[[ Entries supplied, beginning ]]
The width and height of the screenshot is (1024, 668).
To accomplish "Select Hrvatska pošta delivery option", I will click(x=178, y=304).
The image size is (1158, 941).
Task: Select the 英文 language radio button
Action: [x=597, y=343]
[[ Entries supplied, end ]]
• [Prompt]:
Copy down the material above exactly as it is.

• [The completed task]:
The width and height of the screenshot is (1024, 668).
To accomplish "Select Hrvatska pošta delivery option", I will click(x=178, y=304).
The image size is (1158, 941).
Task: Select the 英文 language radio button
Action: [x=597, y=343]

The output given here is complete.